Eric Stephenson is an enviable position. He gets to see all the Image Comics titles coming in, in various forms as he publishes them, sees their construction, talks with the creators bout what works and what ticks and advises them as best he can, though the creators get the final decision.
And then he takes all he has learnt and writes a comic, also published by Image. Nowhere Men, currently on hiatus, took aspects of The Manattan Projects, The Nightly News, Saga, Skullkickers and Phonogram.
Well, in They're Not Like Us, he has done it again. Reading it, I get flashes of The Wicked + The Divine, MPH, Mind The Gap and Morning Glories, all while being Eric Stephenson's take on the X-Men, specifically the First Class film, via John Wyndham's The Chrysalids with just a touch of Misfits.
This is a good thing.
This is not a superhero comic, but a superfiction comic. Characters with an array of super powered abilities that seem very familiar, but who work together not as a school, or a team or a family a gang. Dedicated to survival and prospering, with no regard to the the rest of humanity. Not wanting to save them, but not wanting to conquer them. They are happy just being apart, with the "not equal" or "not like" sign of ≠ as a symbol for the series and the title They're Not Like Us. Their Professor X figure isn't Xavier or Magneto, isn't Malcom X or Martin Luther King, if anything he's closer to Fagin.
So they are a gang, quite happy to do what they want to succeed. Hurt, steal, kidnap, kill. They appreciate art, music, literature, and have built a haven dedicated to this, not the Westchester school of learning and danger rooms but one of almost hedonistic appreciation of the finer aspects of life.

### [DATA SHOWN]
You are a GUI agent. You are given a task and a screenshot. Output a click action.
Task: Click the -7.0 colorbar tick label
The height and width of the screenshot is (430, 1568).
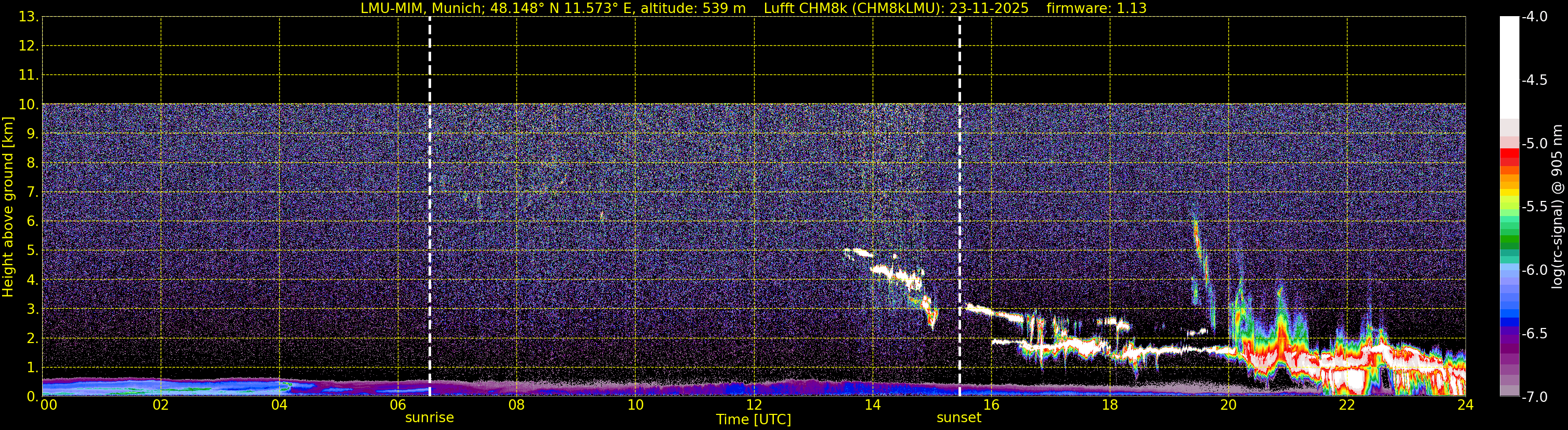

### [TO-DO LIST]
(a) In the review of They're Not Like Us, which character is the group's Professor X figure said to be closest to?
(b) Please carry on the review of They're Not Like Us from its last sentence.
The material has no connection to the review of They're Not Like Us.

### [WRITTEN RESPONSES]
(a) Fagin.

(b)
They're Not Like Us also works as a designed object of art in itself, no ads, no introductions, the front cover is the first panel and contains all credits and legal indicia, before starting on the inside front page and running for twenty-two pages until the back inside cover, then signing off on the back cover with a purposeful quote and the logo again. Nothing else to distract, nothing to skip past, just a solid reading experience, with one art style from from to back, Simon Gane and Jordie Bellaire, a scratchy art style that capturing a world, our world, in details, with colour that hold space together without oppressing the lines. You may recognise Gane from Vinyl Underground if you were lucky, Godzilla if you were not, but he's always been successful in holding a world together in reality while still offering cartoonish notes, and he does that admirably here.
The first issue's title is a Manic Street Preacher song, From Despair To Where and the back page is quote from Richey Edwards, lead singer/songwriter of the band who disappeared almost twenty years ago, presumed to have committed suicide. The next issue will do the same, with Black Holes For The Young. Xavier-character The Voice looks like MSP lead singer James Dean Bradfield, back in the day. Another member of the house is called Wire, as in MSP guitarist Nicky Wire. Their lyrics of "culture, alienation, boredom and despair" are a perfect fit, but also a way to beat that."
Because music is important here as well, seen as an acquisition to be seriously enjoyed, and only in vinyl. And its an attitude that our deliberately unnamed "entry point" character embraces and agrees with – this is possibly the moment we realise that powers or not, this is where she belongs. As "Syd", she gets the music and its importance, and a name to match.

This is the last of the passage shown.